Ivy Harrington serra fermement la poignée en cuir de sa valise tandis que le taxi s’éloignait, la laissant seule au pied de l’Hôtel Havre du Marin. Le bâtiment, perché sur une falaise escarpée surplombant l’Atlantique, dominait l’horizon. Il semblait respirer l’histoire à chaque rafale de vent salé. Sa façade gris-bleu terne reflétait la mer déchaînée derrière lui, se confondant avec le ciel orageux, tandis que les grandes fenêtres en baie luisaient faiblement sous les nuages changeants. Ivy laissa son regard s’attarder sur l’élégance fanée du lieu, observant la véranda qui entourait le bâtiment, où un mobilier en osier blanc oscillait doucement sous la brise.
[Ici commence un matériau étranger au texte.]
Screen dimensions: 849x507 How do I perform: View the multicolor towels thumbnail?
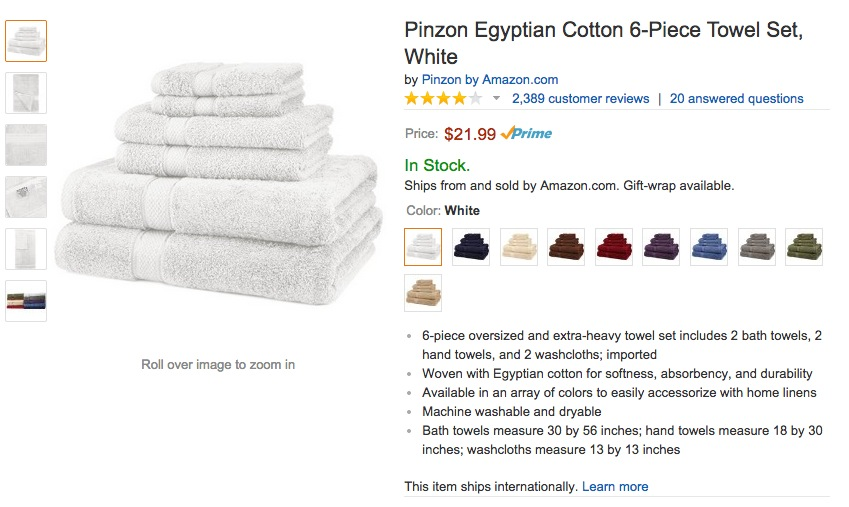(26, 301)
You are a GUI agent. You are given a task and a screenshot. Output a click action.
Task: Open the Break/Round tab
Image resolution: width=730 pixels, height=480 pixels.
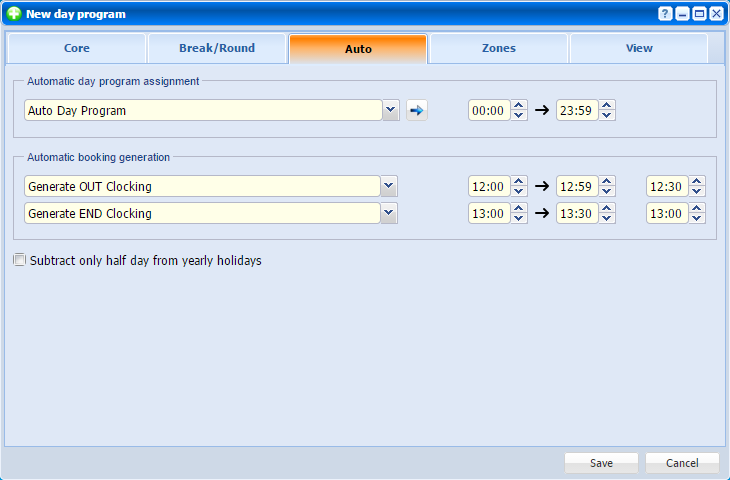(217, 48)
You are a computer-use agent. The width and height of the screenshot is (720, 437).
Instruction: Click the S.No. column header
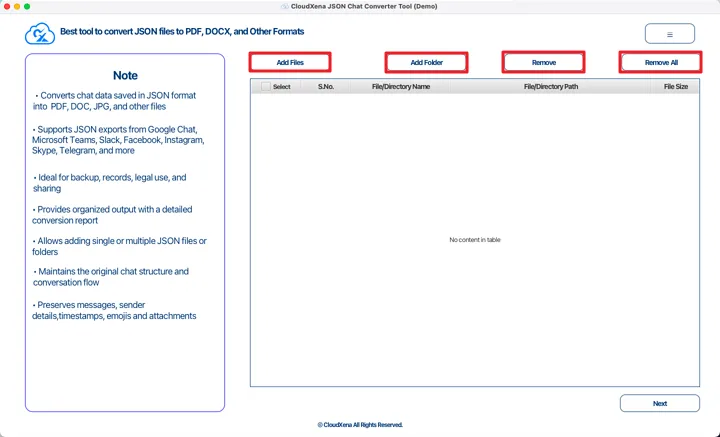[326, 87]
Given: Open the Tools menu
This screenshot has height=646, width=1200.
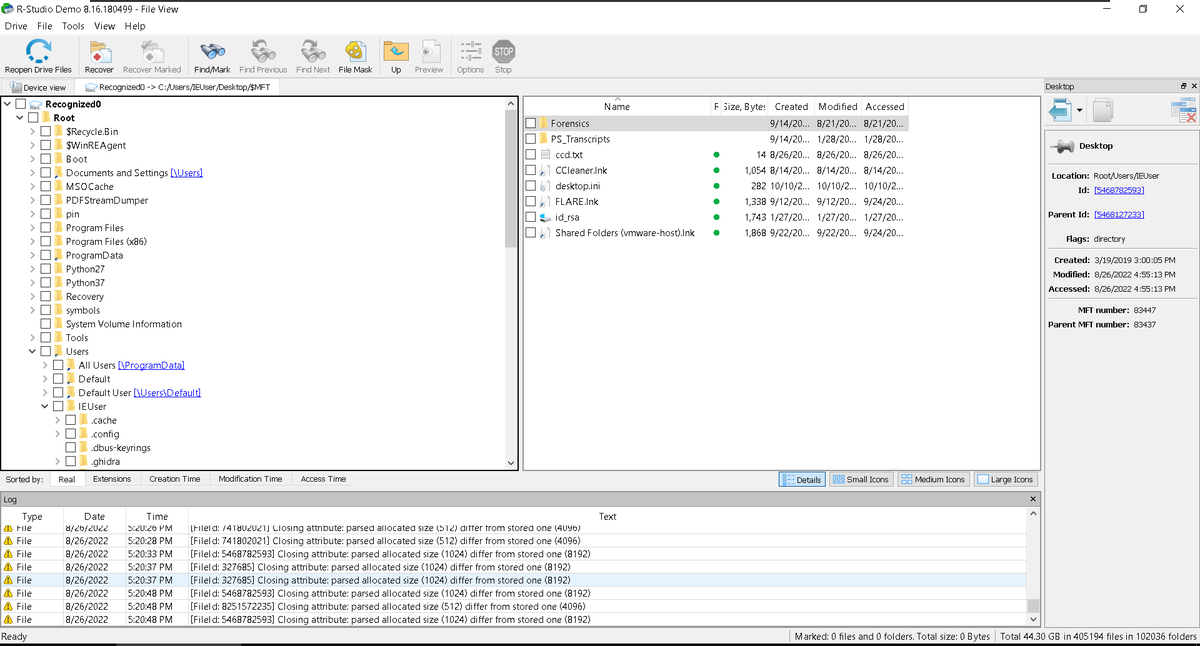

Tout semblait enveloppé d’un voile de nostalgie, comme si l’hôtel abritait des secrets qu’il n’était pas prêt à dévoiler.

Elle inspira profondément. L’air était chargé de l’âcre senteur du sel, mêlée à une subtile note de bois chauffé par le soleil. C’était à la fois vivifiant et apaisant, mais aussi déconcertant dans son étrangeté. En acceptant cette mission, elle ne savait pas vraiment à quoi s’attendre—sans doute juste une distraction, une tentative d’atténuer la douleur de sa récente rupture. Pourtant, debout ici, elle ressentait un étrange émoi, un mélange d’appréhension et d’un espoir qu’elle n’osait pas nommer. La vue de l’hôtel, avec son charme usé par le temps, ressemblait à une porte ouverte sur une autre vie, une vie à laquelle il semblait farouchement attaché.

Ce voyage devait être pour elle un nouveau départ, une façon de se prouver—et de prouver à Harper—que son travail avait encore un sens, au-delà des simples titres et des articles éphémères. Mais au fond, elle en attendait aussi bien plus. Elle avait besoin que cet endroit soit un refuge, un espace où elle pourrait se reconstruire.

La lourde porte en bois émit un gémissement sourd lorsqu’elle la poussa pour entrer. Le hall débordait d’un charme d’un autre temps, chaque élément soigneusement équilibré entre l’élégance et les marques de l’âge. Des appliques anciennes tapissaient les murs, diffusant une lumière ambrée qui réchauffait le parquet poli. L’escalier principal, qui s’enroulait gracieusement vers l’étage, craquait doucement sous les pas d’un client au-dessus. L’air était imprégné d’une odeur de lavande et de bois vieilli, comme si le bâtiment lui-même avait absorbé des décennies de souvenirs. Des murmures étouffés se mêlaient au tintement des couverts, créant un fond sonore apaisant qui ralentit instinctivement les pas d’Ivy.

Derrière la réception se tenait un homme, grand et élancé, ses cheveux châtain clair effleurant le col de sa chemise impeccablement repassée. Penché sur un imposant registre, il écrivait avec un stylo-plume. Le léger grattement de la plume sur le papier était clairement audible dans le calme ambiant.

« Enregistrement ? » demanda-t-il sans lever les yeux, sa voix suave et contrôlée, empreinte d’une politesse distante, presque calculée.

« Oui, Ivy Harrington, » répondit-elle, d’un ton plus sec qu’elle ne l’aurait voulu. Elle n’avait pas l’habitude d’être ignorée, et l’attitude détachée de l’homme lui parut étrangement personnelle.

À ses mots, il releva les yeux, et pendant un instant, le temps sembla s’arrêter. Ses yeux gris-bleu, clairs et hypnotiques comme une mer avant la tempête, rencontrèrent les siens. Ils dégageaient une intensité calme, comme s’il pouvait percer des secrets qu’elle préférait garder enfouis. Une fine cicatrice longeait le bord de sa mâchoire, ajoutant une touche de rudesse à son apparence par ailleurs impeccable. Il se redressa légèrement, bien que ses doigts continuent de caresser distraitement le bord du registre, comme s’il hésitait à abandonner sa tâche.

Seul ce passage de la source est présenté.